Flight Energetics and Aerodynamics

Using normoxic, variable-density mixtures of O2, N2 and He, we are able to elicit variation in hovering flight performance and, in some cases, maximal hovering performance and aerodynamic failure. We have shown for the carpenter bee Xylocopa varipuncta that this species is not isometric regarding thorax mass and wing area, both of which are disproportionately lower in heavier individuals. The minimal gas density necessary for hovering (MGD) increases with body mass and decreases with relative thoracic muscle mass. Wingbeat frequency and stroke amplitude during maximal hovering are significantly greater than in normodense hovering. Also, wingbeat frequency increases significantly with body mass during normodense hovering but is mass-independent during maximal hovering. Reserve capacity for wingbeat frequency and stroke amplitude decrease with increasing body mass, although reserve capacity in stroke amplitude (10–30%) exceeds that of wingbeat frequency (0–8%). Power production during normodense hovering is significantly less than during maximal hovering. Metabolic rates are significantly greater during maximal hovering than during normodense hovering and are inversely related to body mass during maximal and normodense hovering. Metabolic reserve capacity averages 34% and is independent of body mass. The allometry of power production, power reserve capacity and muscle efficiency indicate that larger individuals operate near the envelope of maximal performance even in normodense hovering due to smaller body mass-specific flight muscles and limited reserve capacities for kinematics and power production.
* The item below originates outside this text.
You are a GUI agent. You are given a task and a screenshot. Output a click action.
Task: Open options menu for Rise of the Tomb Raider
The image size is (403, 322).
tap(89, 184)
We are currently performing experiments in which we are measuring the kinematic response of honey bees and mosquitoes to aerodynamic challenges (such as natural loading and flight in hypodense atmospheres) using high-speed (6000 fps) digital video. For honey bees we have compared hovering flight in air (21% O2, 79% N2) to flight in heliox (21% O2, 79% He), a normoxic mixture with 1/3 the density of sea-level air. Relative to bees hovering in air, those in heliox have significantly greater wing stroke amplitude, with differences in both ventral and dorsal displacement. Wingbeat frequency does not change between treatments, but the increase in stroke amplitude results in a large increase in wingtip velocity and rotational velocity. Because aerodynamic forces scale with the square of velocity, the responses of honey bees to heliox likely enhances lift during both wing translation and rotation. During hovering in heliox, wings often contact at the dorsal stroke transition; however, it is unknown whether this phenomenon imparted a “clap-and-fling” mechanism of lift production, as has been suggested for smaller insects. Finally, the wings themselves are not planar throughout the entire stroke and were markedly deformed at the stroke transitions. It is unclear how such deformation affects lift or the applicability of traditional aerodynamic models.